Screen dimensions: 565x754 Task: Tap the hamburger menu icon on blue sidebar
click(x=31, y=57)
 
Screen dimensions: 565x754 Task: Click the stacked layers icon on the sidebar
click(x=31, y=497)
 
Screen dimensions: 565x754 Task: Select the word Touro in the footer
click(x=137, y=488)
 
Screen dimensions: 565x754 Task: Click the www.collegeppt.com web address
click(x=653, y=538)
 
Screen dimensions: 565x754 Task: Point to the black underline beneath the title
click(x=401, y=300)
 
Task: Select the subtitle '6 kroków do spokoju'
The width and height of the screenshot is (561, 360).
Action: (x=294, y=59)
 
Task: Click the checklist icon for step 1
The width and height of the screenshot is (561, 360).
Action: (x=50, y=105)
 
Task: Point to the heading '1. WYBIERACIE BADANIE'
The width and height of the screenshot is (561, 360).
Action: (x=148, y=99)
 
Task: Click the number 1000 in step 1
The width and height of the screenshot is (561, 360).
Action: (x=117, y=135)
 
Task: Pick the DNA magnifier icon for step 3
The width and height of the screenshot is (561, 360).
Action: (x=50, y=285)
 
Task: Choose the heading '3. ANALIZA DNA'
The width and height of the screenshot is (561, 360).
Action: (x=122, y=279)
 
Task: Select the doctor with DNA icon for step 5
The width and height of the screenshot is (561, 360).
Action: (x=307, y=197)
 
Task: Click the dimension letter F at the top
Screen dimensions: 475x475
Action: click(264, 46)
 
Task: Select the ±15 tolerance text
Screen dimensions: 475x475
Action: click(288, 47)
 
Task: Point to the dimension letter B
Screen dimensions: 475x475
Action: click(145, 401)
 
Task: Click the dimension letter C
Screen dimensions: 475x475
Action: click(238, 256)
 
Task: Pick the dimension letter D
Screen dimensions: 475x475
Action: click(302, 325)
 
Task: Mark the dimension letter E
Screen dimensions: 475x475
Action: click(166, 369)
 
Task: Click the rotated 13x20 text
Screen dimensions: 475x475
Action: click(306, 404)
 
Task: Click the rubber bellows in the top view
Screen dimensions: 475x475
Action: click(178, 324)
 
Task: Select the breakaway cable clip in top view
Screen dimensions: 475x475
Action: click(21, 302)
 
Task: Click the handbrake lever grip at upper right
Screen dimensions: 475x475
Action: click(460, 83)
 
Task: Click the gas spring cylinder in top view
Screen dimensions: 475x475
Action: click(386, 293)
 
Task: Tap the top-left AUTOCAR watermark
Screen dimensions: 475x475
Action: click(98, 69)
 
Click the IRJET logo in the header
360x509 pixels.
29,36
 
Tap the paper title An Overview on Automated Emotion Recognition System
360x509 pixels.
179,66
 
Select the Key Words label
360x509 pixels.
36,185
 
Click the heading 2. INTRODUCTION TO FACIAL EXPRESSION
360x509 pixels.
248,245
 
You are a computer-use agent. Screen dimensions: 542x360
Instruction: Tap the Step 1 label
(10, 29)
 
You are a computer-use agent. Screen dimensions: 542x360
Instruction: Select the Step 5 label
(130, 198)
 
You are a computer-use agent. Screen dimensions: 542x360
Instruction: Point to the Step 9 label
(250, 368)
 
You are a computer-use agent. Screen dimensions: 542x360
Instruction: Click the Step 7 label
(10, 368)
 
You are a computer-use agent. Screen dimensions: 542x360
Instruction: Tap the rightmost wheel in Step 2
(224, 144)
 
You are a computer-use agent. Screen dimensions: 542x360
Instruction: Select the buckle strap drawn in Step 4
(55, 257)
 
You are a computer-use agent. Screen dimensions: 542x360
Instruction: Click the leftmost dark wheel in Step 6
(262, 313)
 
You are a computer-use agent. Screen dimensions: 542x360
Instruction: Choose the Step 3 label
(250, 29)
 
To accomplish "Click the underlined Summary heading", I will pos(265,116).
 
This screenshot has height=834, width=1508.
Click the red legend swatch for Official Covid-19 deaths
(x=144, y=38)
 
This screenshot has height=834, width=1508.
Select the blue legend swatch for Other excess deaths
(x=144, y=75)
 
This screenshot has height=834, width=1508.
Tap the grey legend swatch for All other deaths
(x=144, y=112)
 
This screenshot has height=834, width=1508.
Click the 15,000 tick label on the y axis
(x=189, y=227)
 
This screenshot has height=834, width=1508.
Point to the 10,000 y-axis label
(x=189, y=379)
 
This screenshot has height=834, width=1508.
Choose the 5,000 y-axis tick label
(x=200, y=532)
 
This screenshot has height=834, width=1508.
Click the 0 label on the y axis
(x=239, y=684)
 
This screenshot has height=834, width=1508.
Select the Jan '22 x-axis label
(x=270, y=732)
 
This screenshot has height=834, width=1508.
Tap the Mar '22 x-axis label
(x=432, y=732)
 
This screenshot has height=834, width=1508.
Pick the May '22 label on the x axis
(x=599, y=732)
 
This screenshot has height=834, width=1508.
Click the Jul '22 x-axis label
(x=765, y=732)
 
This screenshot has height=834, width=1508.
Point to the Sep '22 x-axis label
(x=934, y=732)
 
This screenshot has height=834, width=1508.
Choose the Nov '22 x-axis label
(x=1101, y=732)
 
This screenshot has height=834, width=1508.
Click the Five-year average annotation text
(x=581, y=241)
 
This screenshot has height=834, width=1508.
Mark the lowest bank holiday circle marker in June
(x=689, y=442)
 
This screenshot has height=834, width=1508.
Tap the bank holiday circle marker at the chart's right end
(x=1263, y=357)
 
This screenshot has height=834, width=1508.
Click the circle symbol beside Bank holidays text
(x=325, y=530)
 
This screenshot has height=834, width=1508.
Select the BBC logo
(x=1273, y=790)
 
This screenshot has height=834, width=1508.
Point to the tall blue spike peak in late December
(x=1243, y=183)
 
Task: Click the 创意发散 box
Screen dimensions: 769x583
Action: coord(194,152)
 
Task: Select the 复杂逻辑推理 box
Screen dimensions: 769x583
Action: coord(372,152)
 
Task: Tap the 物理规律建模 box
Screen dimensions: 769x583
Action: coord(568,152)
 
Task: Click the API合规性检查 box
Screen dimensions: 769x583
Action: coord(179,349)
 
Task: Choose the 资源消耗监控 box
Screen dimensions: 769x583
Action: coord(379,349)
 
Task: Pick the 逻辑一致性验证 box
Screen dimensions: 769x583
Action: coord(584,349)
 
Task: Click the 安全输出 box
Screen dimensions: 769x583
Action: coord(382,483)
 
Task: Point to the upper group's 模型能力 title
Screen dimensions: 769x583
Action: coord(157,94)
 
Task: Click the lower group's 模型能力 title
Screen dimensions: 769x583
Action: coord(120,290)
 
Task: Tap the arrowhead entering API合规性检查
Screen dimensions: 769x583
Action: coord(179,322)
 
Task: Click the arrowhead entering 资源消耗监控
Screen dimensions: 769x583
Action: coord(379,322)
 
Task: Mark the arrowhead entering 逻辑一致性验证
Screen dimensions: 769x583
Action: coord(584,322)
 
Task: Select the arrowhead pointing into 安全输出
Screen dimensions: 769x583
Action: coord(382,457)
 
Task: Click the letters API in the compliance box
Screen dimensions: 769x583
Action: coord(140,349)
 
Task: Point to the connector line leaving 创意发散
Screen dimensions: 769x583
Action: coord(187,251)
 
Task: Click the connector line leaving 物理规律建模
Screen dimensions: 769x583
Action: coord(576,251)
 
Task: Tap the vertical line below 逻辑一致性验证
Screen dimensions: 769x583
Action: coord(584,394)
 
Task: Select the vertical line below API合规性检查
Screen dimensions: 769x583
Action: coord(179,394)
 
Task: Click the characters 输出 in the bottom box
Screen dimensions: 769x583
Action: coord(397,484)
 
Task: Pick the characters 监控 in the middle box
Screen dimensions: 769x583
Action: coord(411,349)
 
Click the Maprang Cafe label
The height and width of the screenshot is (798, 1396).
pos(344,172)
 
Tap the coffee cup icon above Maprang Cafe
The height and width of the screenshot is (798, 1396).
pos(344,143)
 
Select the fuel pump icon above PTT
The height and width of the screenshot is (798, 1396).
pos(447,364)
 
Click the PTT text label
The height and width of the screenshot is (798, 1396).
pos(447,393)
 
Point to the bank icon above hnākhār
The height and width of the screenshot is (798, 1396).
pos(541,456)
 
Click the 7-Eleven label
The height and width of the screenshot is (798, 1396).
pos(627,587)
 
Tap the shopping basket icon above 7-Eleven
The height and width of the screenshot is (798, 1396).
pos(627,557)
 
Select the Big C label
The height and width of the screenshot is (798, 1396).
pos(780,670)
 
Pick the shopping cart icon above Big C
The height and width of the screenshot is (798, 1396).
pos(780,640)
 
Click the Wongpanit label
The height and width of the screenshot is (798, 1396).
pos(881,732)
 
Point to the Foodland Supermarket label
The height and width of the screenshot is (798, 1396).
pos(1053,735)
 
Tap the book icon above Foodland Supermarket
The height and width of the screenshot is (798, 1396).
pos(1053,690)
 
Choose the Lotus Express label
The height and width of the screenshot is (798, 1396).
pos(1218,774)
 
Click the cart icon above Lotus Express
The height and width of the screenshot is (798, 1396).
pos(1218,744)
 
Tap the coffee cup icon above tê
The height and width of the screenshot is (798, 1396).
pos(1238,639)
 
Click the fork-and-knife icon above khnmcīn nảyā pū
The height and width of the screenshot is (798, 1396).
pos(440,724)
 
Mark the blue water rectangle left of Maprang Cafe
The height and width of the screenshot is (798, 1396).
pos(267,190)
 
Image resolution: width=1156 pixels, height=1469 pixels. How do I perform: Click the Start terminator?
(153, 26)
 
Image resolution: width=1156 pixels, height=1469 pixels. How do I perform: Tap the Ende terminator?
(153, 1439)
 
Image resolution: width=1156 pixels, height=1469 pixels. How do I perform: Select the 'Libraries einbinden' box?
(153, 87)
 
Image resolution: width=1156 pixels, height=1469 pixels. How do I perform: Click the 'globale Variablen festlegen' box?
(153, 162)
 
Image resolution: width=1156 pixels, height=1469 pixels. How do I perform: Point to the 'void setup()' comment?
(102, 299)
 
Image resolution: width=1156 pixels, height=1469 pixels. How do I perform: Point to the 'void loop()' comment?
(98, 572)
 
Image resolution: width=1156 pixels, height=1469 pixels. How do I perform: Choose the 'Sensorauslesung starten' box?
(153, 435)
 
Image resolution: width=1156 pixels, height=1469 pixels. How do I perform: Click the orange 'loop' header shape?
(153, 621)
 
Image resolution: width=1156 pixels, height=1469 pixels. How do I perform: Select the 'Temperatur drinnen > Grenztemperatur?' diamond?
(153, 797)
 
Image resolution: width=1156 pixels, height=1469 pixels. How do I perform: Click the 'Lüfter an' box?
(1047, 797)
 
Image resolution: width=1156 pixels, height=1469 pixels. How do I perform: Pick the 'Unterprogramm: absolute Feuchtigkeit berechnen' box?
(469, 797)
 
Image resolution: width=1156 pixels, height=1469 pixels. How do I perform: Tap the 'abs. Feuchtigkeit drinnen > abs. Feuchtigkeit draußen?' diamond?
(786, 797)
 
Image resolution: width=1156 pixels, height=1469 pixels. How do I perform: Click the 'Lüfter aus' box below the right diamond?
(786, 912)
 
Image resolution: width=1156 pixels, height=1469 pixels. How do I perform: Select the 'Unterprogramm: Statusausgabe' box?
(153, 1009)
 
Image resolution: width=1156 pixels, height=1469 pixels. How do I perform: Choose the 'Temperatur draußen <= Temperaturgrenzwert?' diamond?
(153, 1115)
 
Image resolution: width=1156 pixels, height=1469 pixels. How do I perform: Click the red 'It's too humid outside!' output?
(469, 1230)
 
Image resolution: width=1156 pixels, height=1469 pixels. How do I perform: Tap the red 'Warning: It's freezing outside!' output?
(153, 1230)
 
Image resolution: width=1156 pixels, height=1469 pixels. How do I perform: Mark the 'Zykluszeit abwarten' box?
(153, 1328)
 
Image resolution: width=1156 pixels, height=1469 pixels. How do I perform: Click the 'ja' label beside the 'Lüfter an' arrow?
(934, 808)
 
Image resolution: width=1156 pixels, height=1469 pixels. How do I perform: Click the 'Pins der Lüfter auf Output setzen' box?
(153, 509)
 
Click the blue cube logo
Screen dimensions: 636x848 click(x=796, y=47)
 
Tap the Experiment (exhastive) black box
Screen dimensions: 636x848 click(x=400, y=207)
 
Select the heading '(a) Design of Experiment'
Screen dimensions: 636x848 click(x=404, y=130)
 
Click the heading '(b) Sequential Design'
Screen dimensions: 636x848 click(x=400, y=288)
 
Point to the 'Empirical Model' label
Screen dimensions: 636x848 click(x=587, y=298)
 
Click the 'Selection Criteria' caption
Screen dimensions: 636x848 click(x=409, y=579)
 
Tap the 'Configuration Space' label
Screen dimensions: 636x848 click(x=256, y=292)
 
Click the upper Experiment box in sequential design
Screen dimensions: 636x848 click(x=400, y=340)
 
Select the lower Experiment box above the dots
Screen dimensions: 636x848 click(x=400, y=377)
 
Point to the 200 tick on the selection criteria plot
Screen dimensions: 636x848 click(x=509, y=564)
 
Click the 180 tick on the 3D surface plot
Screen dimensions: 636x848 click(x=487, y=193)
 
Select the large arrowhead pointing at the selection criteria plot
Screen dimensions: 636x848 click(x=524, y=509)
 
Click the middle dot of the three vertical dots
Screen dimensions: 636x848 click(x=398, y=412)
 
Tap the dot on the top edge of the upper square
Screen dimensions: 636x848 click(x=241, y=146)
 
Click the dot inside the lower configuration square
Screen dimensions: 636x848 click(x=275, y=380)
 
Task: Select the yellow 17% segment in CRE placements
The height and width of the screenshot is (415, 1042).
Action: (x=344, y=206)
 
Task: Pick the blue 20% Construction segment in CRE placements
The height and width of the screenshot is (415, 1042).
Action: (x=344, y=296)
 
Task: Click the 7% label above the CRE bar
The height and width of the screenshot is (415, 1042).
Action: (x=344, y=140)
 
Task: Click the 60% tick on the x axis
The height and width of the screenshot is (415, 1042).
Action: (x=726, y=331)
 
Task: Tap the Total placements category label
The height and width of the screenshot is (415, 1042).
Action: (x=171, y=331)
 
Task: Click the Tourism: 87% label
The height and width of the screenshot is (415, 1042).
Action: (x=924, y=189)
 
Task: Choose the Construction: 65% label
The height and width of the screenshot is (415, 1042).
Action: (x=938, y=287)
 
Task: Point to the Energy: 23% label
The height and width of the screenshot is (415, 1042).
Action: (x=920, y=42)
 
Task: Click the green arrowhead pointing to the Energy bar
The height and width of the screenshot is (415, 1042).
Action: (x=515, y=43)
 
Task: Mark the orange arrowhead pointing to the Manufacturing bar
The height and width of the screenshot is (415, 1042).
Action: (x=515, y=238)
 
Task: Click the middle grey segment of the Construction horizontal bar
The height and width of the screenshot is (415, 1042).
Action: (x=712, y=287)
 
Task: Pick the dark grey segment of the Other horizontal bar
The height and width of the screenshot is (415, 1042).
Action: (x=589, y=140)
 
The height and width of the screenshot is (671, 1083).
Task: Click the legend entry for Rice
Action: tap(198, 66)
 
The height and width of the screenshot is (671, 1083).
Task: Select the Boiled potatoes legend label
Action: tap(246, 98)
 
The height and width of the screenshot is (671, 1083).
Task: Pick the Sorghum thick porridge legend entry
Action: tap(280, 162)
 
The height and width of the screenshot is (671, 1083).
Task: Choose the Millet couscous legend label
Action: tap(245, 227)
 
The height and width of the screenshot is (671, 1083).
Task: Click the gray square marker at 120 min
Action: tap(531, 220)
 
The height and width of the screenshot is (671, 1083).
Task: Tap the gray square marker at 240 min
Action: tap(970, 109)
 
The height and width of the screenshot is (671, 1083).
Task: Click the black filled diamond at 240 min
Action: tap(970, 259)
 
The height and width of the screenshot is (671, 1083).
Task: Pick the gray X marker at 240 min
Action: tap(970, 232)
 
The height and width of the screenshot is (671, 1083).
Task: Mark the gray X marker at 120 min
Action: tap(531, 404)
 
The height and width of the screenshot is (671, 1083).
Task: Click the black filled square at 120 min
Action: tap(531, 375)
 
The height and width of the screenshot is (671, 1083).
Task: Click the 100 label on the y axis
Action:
···
» **Aim of the exercise**
Please gather every line in the data above that contains the word "middle", treating uppercase and lowercase as different.

» **Answer to the problem**
Task: Pick the characters 监控 in the middle box
Click the middle dot of the three vertical dots
Task: Click the middle grey segment of the Construction horizontal bar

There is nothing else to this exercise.